## Exercises to complete
A – From the exhibition text, reproduce verbatim the passage beginning at the words "Garage Museum of" and ending after the words "the twentieth century.".
B – Output the records again from the line containing "2018 (338, 472)" through the end of the records, substituting "EVENTS" for "NEWS" and changing nothing else.

## Source text
-*-*-

Garage Museum of Contemporary Art

Cuba in Revolution

11 Mar - 24 Apr 2011

CUBA IN REVOLUTION
11 March - 24 April, 2011

Cuba in Revolution opens at Garage Center for Contemporary Culture on 11 March 2011, with over 250 original photographs that explore the visual legacy of the Cuban Revolution of 1959. The exhibition features works from over thirty photographers from Cuba, the United States and the USSR, and gives a unique insight into one of the most spectacular political events of the twentieth century.

Cuba in Revolution explores everyday life in Cuba before and after the Revolution, and considers the ways in which both Cuban and foreign photojournalists helped construct the image of the Revolution for the rest of the world. The exhibition shows the tremendous influence of photography in recording and also encouraging the revolutionary movement in Cuba. It includes important images of pre-Revolutionary Cuba by Constantino Arias, Raúl Corrales, René Burri, Burt Glinn and classics by Henri Cartier-Bresson. Two of the most iconic prints are by Alberto Korda, his 1959 portrait La Niña de la Muñeca de Palo (Girl with a Wooden Doll) and his seminal portrait of Che Guevara titled Guerrillero Heroico (Heroic Guerrilla) from 1960. Also included are a series of never-before-seen images of Che’s death in Bolivia in 1967 by the British photojournalist Brian Moser.

The exhibition also presents the development of Cuban photography, as it positions the work of the most prominent indigenous photographers (Arias, Korda, Corrales and Salas), alongside international photographers and photojournalists (such as Cartier-Bresson, Burri, Glinn, Elliott Erwitt and Andrew Saint-George). Cuban photographer Arias injected a degree of social and political consciousness into his work of the early 1950s, and in many ways, this presaged the concerns of the Revolution by focusing attention on the everyday reality of the common man.

-*-*-

## Dataset
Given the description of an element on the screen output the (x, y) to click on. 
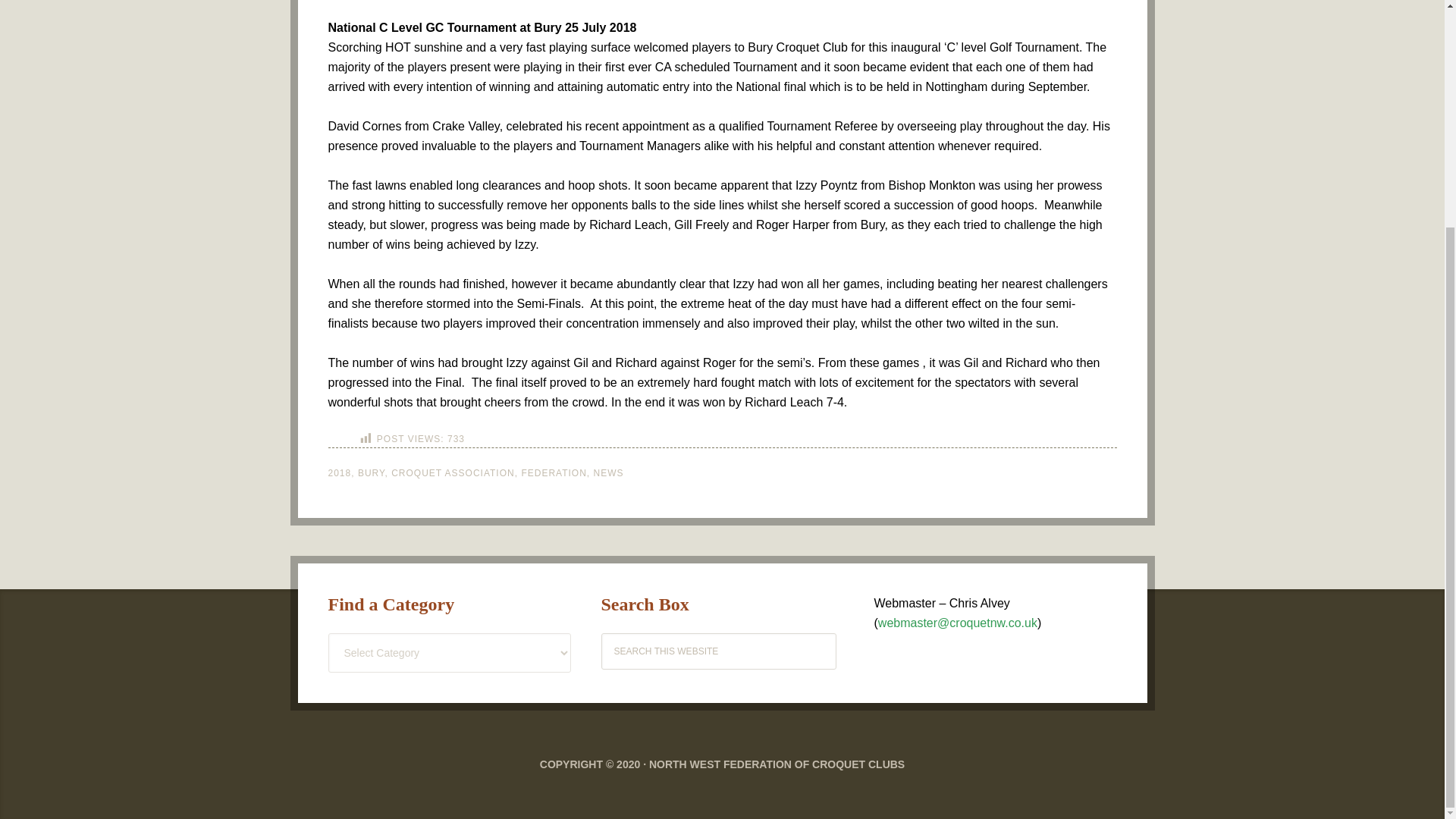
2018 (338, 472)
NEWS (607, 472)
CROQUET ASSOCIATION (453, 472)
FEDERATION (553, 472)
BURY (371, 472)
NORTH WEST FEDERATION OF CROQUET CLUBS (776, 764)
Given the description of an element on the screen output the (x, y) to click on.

-*-*-

## Results in order
A –
Garage Museum of Contemporary Art

Cuba in Revolution

11 Mar - 24 Apr 2011

CUBA IN REVOLUTION
11 March - 24 April, 2011

Cuba in Revolution opens at Garage Center for Contemporary Culture on 11 March 2011, with over 250 original photographs that explore the visual legacy of the Cuban Revolution of 1959. The exhibition features works from over thirty photographers from Cuba, the United States and the USSR, and gives a unique insight into one of the most spectacular political events of the twentieth century.

B –
2018 (338, 472)
EVENTS (607, 472)
CROQUET ASSOCIATION (453, 472)
FEDERATION (553, 472)
BURY (371, 472)
NORTH WEST FEDERATION OF CROQUET CLUBS (776, 764)
Given the description of an element on the screen output the (x, y) to click on.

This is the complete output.